Video Transcript
True or False: The extreme value theorem states that only continuous functions on closed bounded intervals have maxima and minima.
In this question, we’re given a statement about the extreme value theorem, and we need to determine whether the statement is true or false. And there are surprisingly several different ways of answering this question. The easiest way would just be to recall exactly what the extreme value theorem states. However, before we do this, let’s analyze the statement the question is giving us.
The statement tells us that only continuous functions on closed bounded intervals will have maxima and minima. And there are many different conditions for this statement to hold. For example, since this statement says that this will only hold for continuous functions, if we showed this was true for a noncontinuous function, the statement would be false.
Similarly, we could also check for a continuous function on an open interval or a continuous function on an unbounded interval. And in fact, these conditions lead us to many counterexamples to the statement. And we can go through a few of these now. First, consider the constant function of one. And we can sketch the graph of this function on the coordinate plane. It’s a horizontal line of 𝑦 is equal to one. Since this is a constant function, we know it’s a continuous function. However, instead of considering this function on a closed bounded interval, we’ll consider this function on the entire set of real numbers, which is not a bounded set.
We can see in the definition of the function or from its graph that this has maxima and minima. The maximum value of this function is one and the minimum value is also one because all outputs of the function are one. So in particular, our function has a maximum value and it has a minimum value.
However, the statement we’re given in the question says that only continuous functions on closed bounded intervals will have this property. We’ve given a counterexample to this. This is a function on a nonbounded interval with this property. Therefore, we can show that the statement in the question is not a theorem because there’s a counterexample to the statement. We didn’t even need to recall the definition of the extreme value theorem.
It’s also worth noting we could’ve found a number of different counterexamples to all of the other conditions. For example, we could consider the same function on the open set from zero to one. This then gives us a continuous function on a bounded interval. However, it’s not a closed interval. And once again, we still have maxima and minima.

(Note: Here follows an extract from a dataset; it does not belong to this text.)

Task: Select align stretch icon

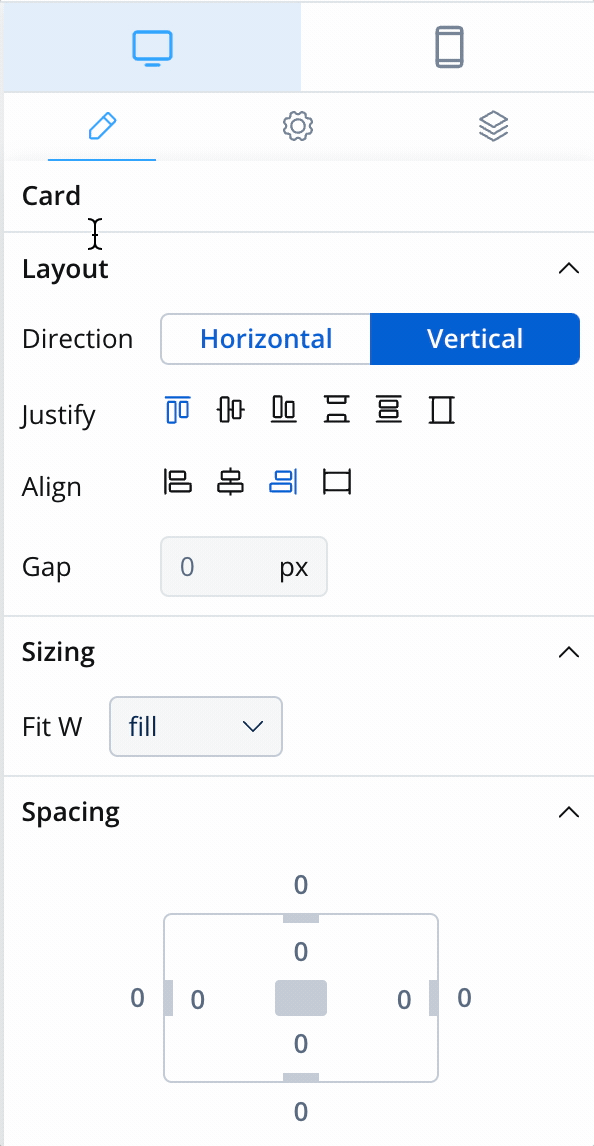Action: 337,482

Finally, let’s show one more counterexample to the continuous function criterion of the statement.
Consider the following sketch of the piecewise-defined function 𝑦 is equal to 𝑓 of 𝑥, where 𝑓 of 𝑥 is one when 𝑥 is less than or equal to zero and 𝑓 of 𝑥 is equal to negative one when 𝑥 is greater than zero. We can see in the diagram of this function this is not a continuous function. There’s a jump discontinuity at 𝑥 is equal to zero. However, we can see from the diagram the maximum possible output of our function is one and the minimum possible output of our function is negative one. Therefore, this function has maximum and minimum values. However, it’s not a continuous function. So once again, the statement given to us in the question can’t be true.
Let’s now recall exactly what the extreme value theorem tells us. We recall the extreme value theorem tells us if 𝑓 is a real-valued continuous function on a closed interval from 𝑎 to 𝑏, then 𝑓 attains a maximum and a minimum value on the closed interval from 𝑎 to 𝑏. So the extreme value theorem does not give us a property that all functions with maximum and minimum values have. Instead, it’s a property that all continuous functions on closed bounded intervals have. Therefore, we were able to show the statement given to us in the question is false.